## TEXTO PROPORCIONADO
—————
Sería también muy instructivo profundizar cómo las concepciones más generales de cada tiempo determinan otros aspectos de la filosofía de la historia. El siglo XIX ha sido en su primer tercio romántico e idealista, y en su promedio positivista. Estas dos etapas del siglo pasado se reflejan fielmente en la consideración filosófica de la historia. El Romanticismo y el Idealismo de los comienzos del siglo han tenido su filosofía de la historia romántica e idealista. Hegel representa un evolucionismo idealista, y es la figura más importante, aunque no la única, de esta dirección. El Positivismo de mediados del siglo pasado también tiene sus filosofías de la historia, todas ellas de tipo positivista, es decir, explicando la evolución histórica por factores de hecho, por recursos naturalistas, por influjos materiales, biológicos o económicos. Unas veces, como en Buckle, se atribuye influencia predominante al medio geográfico. Otras, como en Draper, se imagina que una cultura pasa por etapas de infancia, juventud, madurez y senilidad, lo mismo que el individuo. Otras se explica la evolución histórica por las razas, o por la economía, &c.
—————
## LISTADO PROPORCIONADO
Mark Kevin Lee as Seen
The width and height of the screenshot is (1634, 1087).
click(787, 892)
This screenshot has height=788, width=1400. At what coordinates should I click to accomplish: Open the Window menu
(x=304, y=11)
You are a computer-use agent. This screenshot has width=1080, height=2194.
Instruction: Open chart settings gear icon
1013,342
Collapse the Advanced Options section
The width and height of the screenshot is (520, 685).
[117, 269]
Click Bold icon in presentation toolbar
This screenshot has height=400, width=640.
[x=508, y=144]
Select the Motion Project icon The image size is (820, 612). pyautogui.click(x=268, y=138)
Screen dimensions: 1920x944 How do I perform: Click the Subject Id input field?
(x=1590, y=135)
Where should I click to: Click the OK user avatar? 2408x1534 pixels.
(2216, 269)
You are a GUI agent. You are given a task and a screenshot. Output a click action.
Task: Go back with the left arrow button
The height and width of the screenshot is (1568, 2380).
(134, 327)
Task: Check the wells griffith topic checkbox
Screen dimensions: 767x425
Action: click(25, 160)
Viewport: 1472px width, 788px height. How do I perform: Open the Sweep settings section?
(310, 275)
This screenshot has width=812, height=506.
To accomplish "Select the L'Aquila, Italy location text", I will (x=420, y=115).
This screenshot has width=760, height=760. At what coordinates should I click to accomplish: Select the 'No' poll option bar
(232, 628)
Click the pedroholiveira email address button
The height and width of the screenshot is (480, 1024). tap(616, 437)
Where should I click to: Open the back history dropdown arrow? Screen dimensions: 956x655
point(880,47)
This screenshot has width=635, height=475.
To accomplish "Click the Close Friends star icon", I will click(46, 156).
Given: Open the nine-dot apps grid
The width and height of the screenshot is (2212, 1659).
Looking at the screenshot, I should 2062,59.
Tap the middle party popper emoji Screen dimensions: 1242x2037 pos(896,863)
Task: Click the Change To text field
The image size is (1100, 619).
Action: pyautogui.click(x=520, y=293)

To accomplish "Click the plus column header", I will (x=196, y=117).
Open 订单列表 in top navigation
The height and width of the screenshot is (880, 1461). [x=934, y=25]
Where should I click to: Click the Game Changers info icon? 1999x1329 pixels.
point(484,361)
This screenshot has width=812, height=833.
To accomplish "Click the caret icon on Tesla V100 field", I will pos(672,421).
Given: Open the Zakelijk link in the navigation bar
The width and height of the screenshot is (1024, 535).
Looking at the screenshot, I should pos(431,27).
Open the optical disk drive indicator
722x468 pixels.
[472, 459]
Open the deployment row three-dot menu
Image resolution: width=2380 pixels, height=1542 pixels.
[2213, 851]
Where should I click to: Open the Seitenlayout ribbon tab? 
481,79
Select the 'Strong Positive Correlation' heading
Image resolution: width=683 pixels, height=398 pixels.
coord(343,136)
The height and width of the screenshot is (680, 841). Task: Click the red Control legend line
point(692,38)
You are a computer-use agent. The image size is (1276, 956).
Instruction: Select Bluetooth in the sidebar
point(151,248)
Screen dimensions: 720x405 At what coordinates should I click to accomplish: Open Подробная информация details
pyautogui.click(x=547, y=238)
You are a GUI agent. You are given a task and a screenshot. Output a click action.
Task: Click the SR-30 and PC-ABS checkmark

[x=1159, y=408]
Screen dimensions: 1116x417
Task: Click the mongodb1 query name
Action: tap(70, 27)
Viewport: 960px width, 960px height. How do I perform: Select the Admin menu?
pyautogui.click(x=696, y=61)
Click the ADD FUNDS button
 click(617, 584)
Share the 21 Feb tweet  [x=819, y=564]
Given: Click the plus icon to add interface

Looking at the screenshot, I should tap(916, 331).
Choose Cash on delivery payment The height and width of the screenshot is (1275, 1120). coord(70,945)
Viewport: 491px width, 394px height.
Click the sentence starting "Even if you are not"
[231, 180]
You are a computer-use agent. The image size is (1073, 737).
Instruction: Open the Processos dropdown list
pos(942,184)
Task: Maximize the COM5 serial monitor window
—————
## QUÉ HARÁS
**A.** Según el texto sobre la filosofía de la historia, ¿por qué se dice que las filosofías de la historia de mediados del siglo XIX son de tipo positivista? Responde en una a tres oraciones.
**B.** Extrae del listado las líneas que van desde su comienzo hasta la que contiene "[x=508, y=144]", incluida esta.
El texto y el listado no tienen relación entre sí.

## LOS RESULTADOS
**A.** Se consideran de tipo positivista porque explican la evolución histórica por factores de hecho y por recursos naturalistas. Es decir, la atribuyen a influjos materiales, biológicos o económicos.

**B.**
Mark Kevin Lee as Seen
The width and height of the screenshot is (1634, 1087).
click(787, 892)
This screenshot has height=788, width=1400. At what coordinates should I click to accomplish: Open the Window menu
(x=304, y=11)
You are a computer-use agent. This screenshot has width=1080, height=2194.
Instruction: Open chart settings gear icon
1013,342
Collapse the Advanced Options section
The width and height of the screenshot is (520, 685).
[117, 269]
Click Bold icon in presentation toolbar
This screenshot has height=400, width=640.
[x=508, y=144]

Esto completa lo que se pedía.